Who was P.V. Narasimha Rao?

• P.V. Narasimha Rao served as Prime Minister for a single term from 1991 to 1996. During his tenure, he carried out economic reforms in the form of liberalisation and globalisation.

• He was born on June 28, 1921 at Karimnagar. He studied in Osmania University, Hyderabad, Bombay University and Nagpur University. 

• He was elected as an MLA for the first time in 1957. Till 1971, he assumed many ministerial positions in the state government. He became the Chief Minister of Andhra Pradesh in 1971.

• He was the Union Minister for External Affairs from January 14, 1980 to July 18, 1984, Union Home Minister from July 19, 1984 to December 31, 1984 and Defence Minister from December 31, 1984 to September 25, 1985. He then assumed charge as Minister of Human Resource Development on September 25, 1985.

• He was sworn in as the Prime Minister on June 21, 1991.

• Rao was the first person from south India to become the PM.

• When the country was facing a foreign reserves crisis, Rao’s government brought big-ticket economic reforms — globalisation, liberalisation and privatisation.

• He is widely recognised for ushering in economic reforms. 

• India’s Look East policy was enunciated by him in 1992.

• In 1992, his government passed the Constitution 73rd and 74th Amendment Acts, which mandated reservation of one-third of seats for women in Panchayati Raj institutions.

• Rao passed away in December 2004.

Who was M.S. Swaminathan?

• M.S. Swaminathan was a globally renowned plant geneticist and pioneer of the Green Revolution in India.

• He was born on August 7, 1925 in Kumbakonam, Tamil Nadu.

• A plant geneticist by training, Swaminathan has made a stellar contribution to the agricultural renaissance of India. 

• As a young scientist at the Indian Agricultural Research Institute in the 1950s, Swaminathan learned of Dr. Norman Borlaug’s newly developed Mexican dwarf wheat variety and invited him to India.

• These two world‐renowned agricultural scientists met for the first time in 1953 at a conference organised by the American Society of Biological Sciences hosted by the University of Wisconsin‐Madison. Dr. Swaminathan was most intrigued with Borlaug’s presentation about a new method of controlling rust disease in wheat. 

• Swaminathan worked closely with Borlaug to bring about the great agricultural transformation. Together they spread high-yielding wheat and rice varieties and improved agricultural practices among the poorest farmers of India.
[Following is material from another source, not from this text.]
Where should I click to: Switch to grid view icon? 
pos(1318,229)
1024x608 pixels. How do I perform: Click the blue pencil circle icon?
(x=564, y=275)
• Indian consumers did not care for the red colour of the Mexican wheat varieties like ‘Lerma rojo’ for making chapati bread, and so Borlaug provided seeds from his work in Pakistan that were more amber in colour. Swaminathan conducted additional research on these varieties to develop ‘Sonalika’ and ‘Kalyan Sona’, which had the desired chapati‐making quality.

• Swaminathan also created new methods to teach Indian farmers how to effectively increase production by employing a combination of the high-yielding wheat varieties, fertilisers, and more efficient farming techniques.

• Swaminathan set up thousands of demonstration and test plots. The first year’s harvest tripled previous production levels. 

• His direct work with farmers overcame the obstacles of illiteracy and lack of formal education and provided a generation of Indians with knowledge about the effectiveness of modern agriculture.

• Through the application of science, education of farmers, famine was averted, and, by the late 1960s, Indian agriculture was on course to self‐sufficiency in cereal grains.

• Swaminathan’s vision transformed India from a “begging bowl” to a “breadbasket”.

• Swaminathan passed away on September 28, 2023 at the age of 98.